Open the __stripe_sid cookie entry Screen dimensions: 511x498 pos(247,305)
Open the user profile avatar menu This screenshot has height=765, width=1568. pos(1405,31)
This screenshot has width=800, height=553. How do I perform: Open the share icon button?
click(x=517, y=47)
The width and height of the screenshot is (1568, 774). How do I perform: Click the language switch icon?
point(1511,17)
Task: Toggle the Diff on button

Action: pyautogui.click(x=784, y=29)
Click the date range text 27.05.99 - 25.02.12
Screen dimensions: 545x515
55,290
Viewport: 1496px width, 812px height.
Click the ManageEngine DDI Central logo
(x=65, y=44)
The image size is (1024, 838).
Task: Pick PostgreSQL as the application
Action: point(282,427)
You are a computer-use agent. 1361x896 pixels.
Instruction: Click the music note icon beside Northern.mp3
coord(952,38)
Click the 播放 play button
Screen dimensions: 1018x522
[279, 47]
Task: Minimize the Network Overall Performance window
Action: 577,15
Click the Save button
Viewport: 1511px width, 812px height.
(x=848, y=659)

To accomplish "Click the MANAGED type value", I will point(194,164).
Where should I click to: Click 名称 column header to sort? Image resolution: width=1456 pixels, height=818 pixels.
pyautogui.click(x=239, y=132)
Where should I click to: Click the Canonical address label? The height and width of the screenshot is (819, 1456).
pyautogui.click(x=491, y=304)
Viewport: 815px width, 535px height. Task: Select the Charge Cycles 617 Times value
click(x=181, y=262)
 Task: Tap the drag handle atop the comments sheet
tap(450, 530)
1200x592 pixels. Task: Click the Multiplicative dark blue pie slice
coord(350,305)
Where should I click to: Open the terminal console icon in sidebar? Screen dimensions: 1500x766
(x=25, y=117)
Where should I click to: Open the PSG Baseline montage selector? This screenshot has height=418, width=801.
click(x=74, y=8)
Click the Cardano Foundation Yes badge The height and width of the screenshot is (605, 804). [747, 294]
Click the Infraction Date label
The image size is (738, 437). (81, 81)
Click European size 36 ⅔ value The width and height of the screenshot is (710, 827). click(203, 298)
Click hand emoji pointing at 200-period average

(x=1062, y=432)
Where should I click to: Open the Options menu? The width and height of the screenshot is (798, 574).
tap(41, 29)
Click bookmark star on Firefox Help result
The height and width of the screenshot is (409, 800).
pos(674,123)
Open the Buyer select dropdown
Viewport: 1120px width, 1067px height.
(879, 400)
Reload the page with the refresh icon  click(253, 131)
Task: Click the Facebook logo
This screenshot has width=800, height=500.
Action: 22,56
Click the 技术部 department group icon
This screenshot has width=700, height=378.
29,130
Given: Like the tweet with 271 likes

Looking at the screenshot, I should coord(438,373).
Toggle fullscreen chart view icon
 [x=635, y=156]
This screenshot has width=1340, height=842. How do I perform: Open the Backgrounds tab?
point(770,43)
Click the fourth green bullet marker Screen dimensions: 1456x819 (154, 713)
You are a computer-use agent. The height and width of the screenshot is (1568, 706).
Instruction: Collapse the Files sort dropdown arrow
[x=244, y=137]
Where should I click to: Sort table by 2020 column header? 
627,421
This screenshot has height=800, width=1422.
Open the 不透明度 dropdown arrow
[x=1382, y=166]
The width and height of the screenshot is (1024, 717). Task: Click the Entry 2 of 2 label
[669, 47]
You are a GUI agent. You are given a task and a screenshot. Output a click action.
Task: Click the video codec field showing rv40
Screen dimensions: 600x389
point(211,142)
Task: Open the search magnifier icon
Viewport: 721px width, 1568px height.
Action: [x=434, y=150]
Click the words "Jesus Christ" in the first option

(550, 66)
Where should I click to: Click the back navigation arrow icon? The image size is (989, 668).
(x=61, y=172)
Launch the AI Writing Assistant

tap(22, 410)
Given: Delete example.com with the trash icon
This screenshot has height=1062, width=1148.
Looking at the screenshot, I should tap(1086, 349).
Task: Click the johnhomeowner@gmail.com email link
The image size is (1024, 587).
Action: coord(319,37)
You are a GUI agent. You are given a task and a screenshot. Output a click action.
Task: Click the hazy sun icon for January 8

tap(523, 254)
-- -- --
_ASSIGNMENT_. Make a list of all lines in the data that contain "computer".

_ANSWER SECTION_.
You are a computer-use agent. 1361x896 pixels.
You are a computer-use agent. The height and width of the screenshot is (1568, 706).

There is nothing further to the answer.